Lt. John Kemp (Camp) & family
Lebanon United Methodist
Revolutionary War Memorial


Based on Sara Mary Nash's "History of Lebanon United Methodist Church."

I had long been intrigued by a rather poor photo posted on the Internet of the grave of  Lt. John Camp, Revolutionary War soldier, buried near Greenville, SC at Lebanon United Methodist Churchyard. Finally in 2003, I went to the South Carolina Research Room of the Hughes Library in Greenville to find out about our Kemp(Camp) family's involvement.

In the 1790 Census, Greenville County, Reedy River Area, he is listed as "Kemp(Camp), John" with a household of three males and four females. In nearby Laurens County the same 1790 census lists "Camp, Benjamin" with four males and two females.

In the 1800 Census, Greenville County, Reedy River Area, he is listed in Household #1088 as "John Kemp (Camp)" with a wife and six children (three boys and three girls). Further down the page, in households #1154 and #1155 are relatives Thomas Camp (wife, two boys, one girl) and another John Camp (wife, one boy, one girl).


     Fortunately, the library had a copy of the definitive history of this period and area, Sara Mary Nash's "Bicentennial History of Lebanon United Methodist Church, 1785 - 1984."

Within the pages of this detailed narrative I found many references to our Camp family and their interrelations with the Arnolds and Tarpleys - two important families which flanked the Camps' migration from Virginia to the Carolinas during the American Colonial period.

For the purposes of relevancy, I quote Ms. Nash's seminal materials below, as they pertain to our Camp family within a brief historical outline. Her introduction commences:


"Lebanon stands in lower Greenville County near the 'Ancient Boundary Line' of Governor James Glen's 1755 treaty with the Cherokees.

Here in 1784, when Greenville County was established from the Indian lands west of the boundary and opened for settlement, came a group of Virginia's families, Sullivans, Arnolds, Camps, Chandlers, Gores, Hamiltons, Martins, Ragsdales, Shipps, [and] others,.. who had shared the struggles of the Revolution in Virginia, Georgia, and the Carolinas. Some of them had lived for a while in Ninety Six District, in a part that became Laurens County in 1784/85.

These settlers were already or soon became related and associated with Laurens County families....among them Andersons, Berrys, Boyces, Hollands...[and] other related families. At the same time some...joined waves of migration westward to Georgia, Alabama, Mississippi, Tennessee, and other newly opened areas of settlement.


   Our Camp family intermarriage with the Ragsdales and Arnolds is notable. The mother of our Nathan Camp (1774-1858) was undoubtably, Mary Ragsdale, first wife of Edward Camp. Also, a number of Nathan's uncles married Tarpley sisters and cousins, including Lt. John Camp, the main subject of this article, who married Mary Tarpley, the daughter of the prominent James Tarpley of Williamsburg, discussed later herein.

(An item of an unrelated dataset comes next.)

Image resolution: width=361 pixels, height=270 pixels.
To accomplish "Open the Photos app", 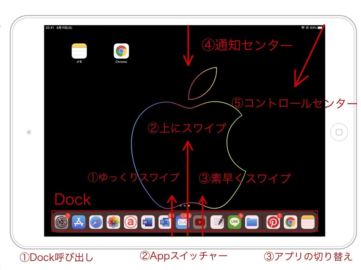I will (113, 222).
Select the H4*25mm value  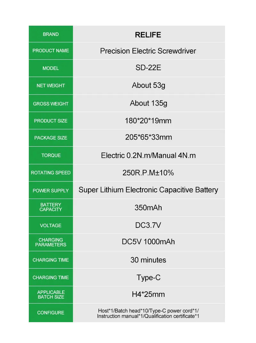click(x=148, y=295)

The name of Holland is significant because it was Mr. Holland who owns the land and gave me a tour of the Sally Reed Cemetery, site of the 1794 Kemp Family Indian massacre which is SW of Greenville, near Belton, SC.

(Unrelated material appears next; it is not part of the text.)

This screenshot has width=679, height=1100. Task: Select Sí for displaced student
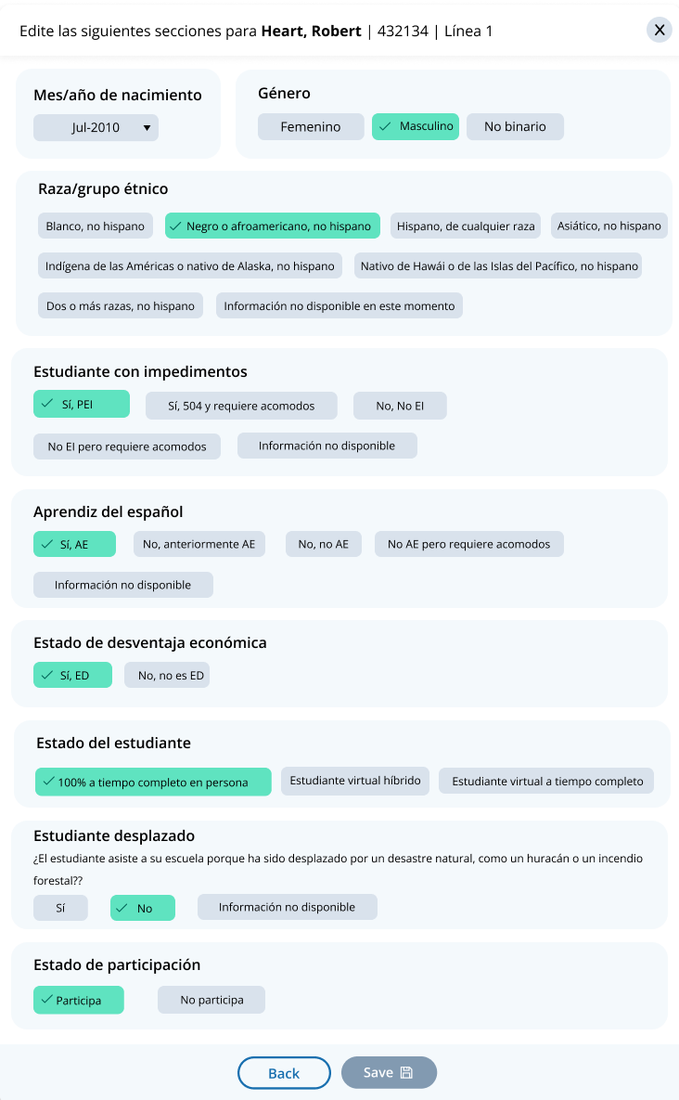[60, 907]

Edward Camp, Nathan, and family would choose rather to settle in the mentioned Ninety-Six District, west of Greenville County, before migrating westward to Franklin County, Georgia. A generation later, Nathan and his family would continue westward into Mississippi Territory/Alabama, then Tennessee - just as Ms. Nash notes - and finally to Arkansas where he dies shortly thereafter.

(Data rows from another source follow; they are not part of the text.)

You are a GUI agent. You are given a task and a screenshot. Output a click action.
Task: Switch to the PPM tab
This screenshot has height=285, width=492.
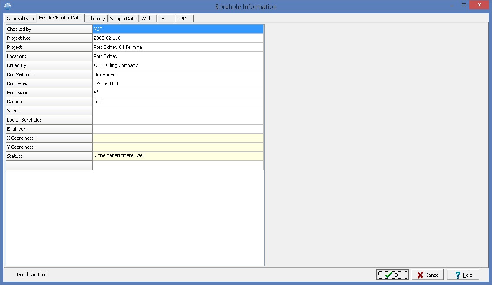(182, 19)
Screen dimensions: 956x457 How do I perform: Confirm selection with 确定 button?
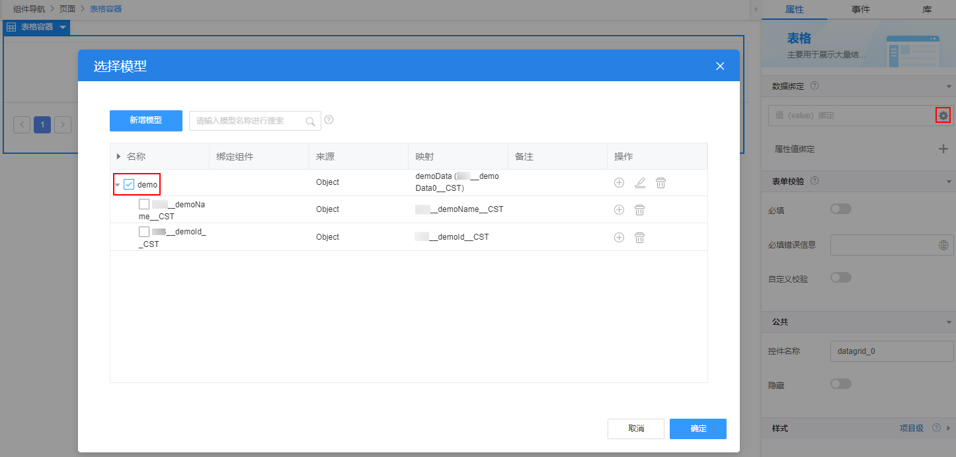pyautogui.click(x=697, y=429)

   Ms. Nash continues, concerning the founding of the early church and cemetery:

"The First Church - 'The Grove' (1785-1832)

As soon as they had roofs over their head, the settlers west of the Reedy [River] acted to provide a church and a school....Peter Ragsdale...returning to Virginia to bring his family...was commissioned to find someone qualified to preach and teach....

Meanwhile, the settlers built a log cabin, their first meeting house and school. This land was given by Charles Sullivan, and took its name, The Grove, from his homestead near Reedy River, about one and one-fourth miles east of the present church building [modern day Lebanon United Methodist Church]. This 'pole chapel' was ready when Ragsdale returned...."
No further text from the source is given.